By Chipley McQueen Thornton, PhD, Lead Pastor, FBC Springville
A man in Ft. Worth, Texas once told me that he died and went to hell. He looked up and saw a bright light. Jesus told him he could return to the living if he would tell everyone of his experience. The man told me that when he opened his eyes he was in a morgue with a sheet over his head and a tag on his toe! He sat up, walked out of the morgue, and ran home . . . buck naked!
Did this man meet Jesus? I doubt it, but cannot say for certain. I can neither prove nor disprove his experience. We often hear of similar stories (without the nudity!). Perhaps this example is extreme, but how can we verify when people claim God spoke to them?
D.A. Carson’s book, The Gagging of God, deals with the key issue at-hand: “Many [Christians] now rely far more on inward promptings than on their Bible knowledge to decide what they are going to do in a situation.” Donald Whitney, in The Compromised Church, says, “The evangelistic method of Jesus and the apostles was not to urge people to seek direct experiences with God; instead they went about preaching and teaching the Scriptures (see, for instance, Mark 1:14-15). And Jesus did not say that once we have spiritual life we live by direct mystical experience with God; rather, we ‘live . . . on every word that comes from the mouth of God’ (Matthew 4:4). . . . So in Scripture the normative method of meeting God is through Scripture.”
The real issue is this: Do we believe Scripture is sufficient? Is Scripture enough, or do we need signs and wonders? Throughout history, the enemy adjusts his strategy to challenge (or add to) Scripture. Through a serpent in the garden (Did God actually say . . . ? Gen. 3:1) or church tradition (16th century catholicism) or intellectualism (17th & 18th century enlightenment) or higher criticism (19th century) or postmodernism (20th century), the enemy attempts to detracts us from Scripture any way he can.

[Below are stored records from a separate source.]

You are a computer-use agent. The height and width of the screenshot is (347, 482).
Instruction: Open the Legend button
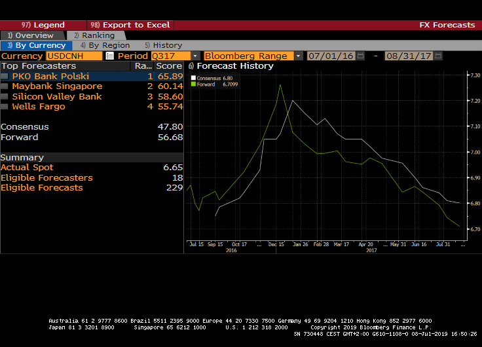point(44,25)
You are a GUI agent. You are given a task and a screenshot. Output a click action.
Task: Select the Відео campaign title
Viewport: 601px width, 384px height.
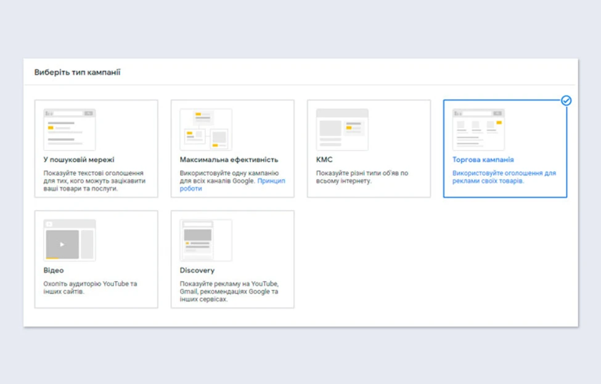coord(54,270)
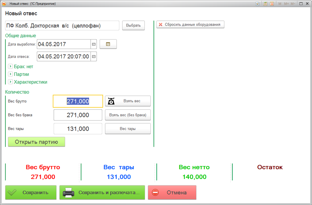
Task: Open date picker for Дата выработки field
Action: (x=94, y=44)
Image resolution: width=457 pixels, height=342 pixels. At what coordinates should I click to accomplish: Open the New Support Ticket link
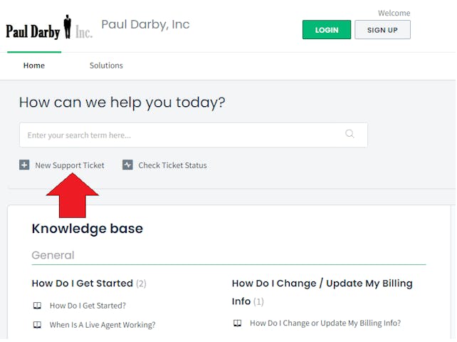70,165
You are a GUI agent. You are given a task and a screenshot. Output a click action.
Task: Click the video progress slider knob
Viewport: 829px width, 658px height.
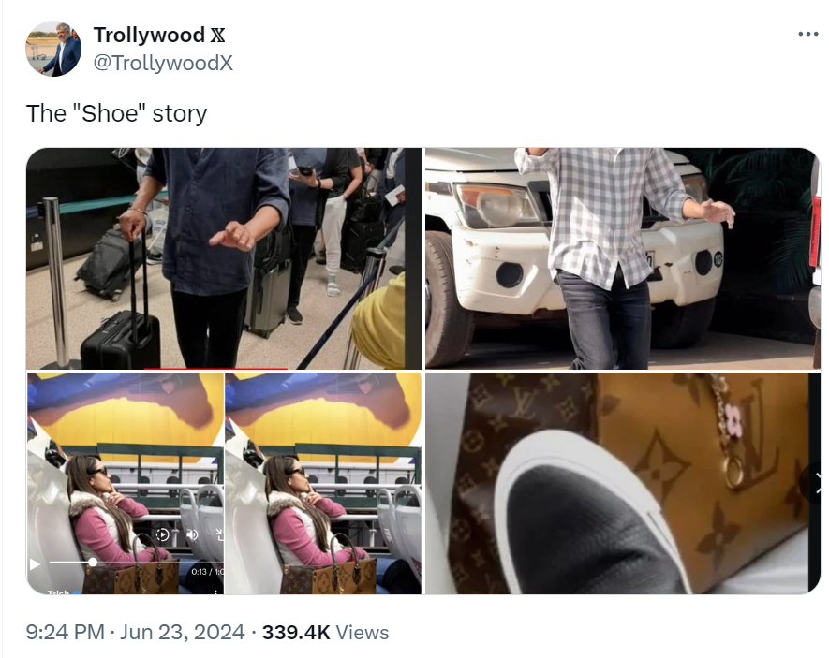click(93, 563)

In our times, the most common challenge to the sufficiency of Scripture is “the-Holy-Spirit-told-me” mysticism. Pastors often are the worst culprits. They throw this phrase around (oftentimes without thinking) to stamp God’s authority on an idea or agenda. Politicians do, too. Recently, I heard that two politicians both asserted that God told them they would win the election. One of them lost. Just because we have an emotional experience, goose bumps, warm fuzzies, or a dream doesn’t mean it came from the Holy Spirit. A man once told me, “The Holy Spirit gets a lot of credit for saying things the Holy Spirit never said.” He was right. I often hear people say: “God-told-me-to-tell-you . . .”. If it truly was God, we should reduce it to writing and staple it to the back of our Bible. Why, you ask? Because if God said it, it is inspired. Peter—who heard God’s voice when Jesus was transfigured—says “we have something more sure, the prophetic word, to which you will do well to pay attention’” (1 Peter 1:19). We live in a free society. People can believe what they want. The Bible is enough for me.